Latham & Watkins LLPAn ambitious proposal could bring digital assets into the mainstream regulatory fold.

During an eventful summer for the digital assets industry, it may have been easy to miss US Representative Don Beyer’s introduction of the Digital Asset Market Structure and Investor Protection Act (the Bill) on July 28, 2021. The Bill is perhaps the most promising effort to date by Congress to enact legislation that would address some of the legal ambiguities for digital assets and better define their place within existing financial regulatory structures.

Rep.
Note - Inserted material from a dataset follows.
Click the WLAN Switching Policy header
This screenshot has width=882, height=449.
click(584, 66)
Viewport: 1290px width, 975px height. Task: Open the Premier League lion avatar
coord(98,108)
Beyer described the current legal landscape for digital assets as “ambiguous and dangerous for investors and consumers.” Broadly, the Bill seeks to address deficiencies and/or ambiguities relating to consumer protection, trade reporting and transparency, and anti-money laundering / know your client (AML/KYC) procedures for digital assets.

The Bill also seeks to address a wide range of practical issues, from the fundamental (such as defining industry terms and categorizing cryptoassets) to the more nuanced (such as establishing standards for transaction reporting and consumer protection and advisories).

Security, Commodity, Other

The Bill would categorize digital assets as either “Digital Assets” or “Digital Asset Securities.” This categorization would then determine regulatory consequences and the allocation of agency regulatory jurisdiction.

The Bill would define a Digital Asset Security (in the Securities Exchange Act of 1934, the Securities Act of 1933, the Investment Advisers Act of 1940, the Investment Company Act of 1940, and the Securities Investor Protection Act of 1970) as a Digital Asset that provides the holder of such asset with any of the following:

  • Equity or debt interest in the issuer
  • The right to profits, interest, or dividend payments from the issuer
  • Voting rights in the major corporate actions of the issuer (which shall not include new block creations, hard forks, or protocol changes related to the digital asset)
  • Liquidation rights in the event of the issuer’s liquidation

The Digital Asset Security definition would also include any Digital Asset issued by an issuer with a service, goods, or platform that is not wholly operational at the time of issuance where such Digital Asset is transferred to the holder for payment, in order to fund the development of the proposed service, goods, or platform.

The Bill would also amend the Commodity Exchange Act (CEA) to incorporate a broad definition of a Digital Asset as an asset that, among other things, is created electronically or digitally through software code and has a transaction history that is recorded on a distributed ledger or other “digital data structure in which consensus is achieved through a mathematically verifiable process.”

Joint Rulemaking on Digital Asset Classification

The Bill would mandate that the Securities and Exchange Commission (SEC) and the Commodity Futures Trading Commission (CFTC) issue a joint rulemaking no later than 270 days after the Bill’s enactment that categorizes each of the top 25 digital assets by market capitalization and also by daily trading volume under the bifurcated categorization discussed above.

SEC Oversight

Under the Bill, any Digital Asset that met the definition of a Digital Asset Security would be deemed to be, and regulated as, a security under the Securities Exchange Act of 1934.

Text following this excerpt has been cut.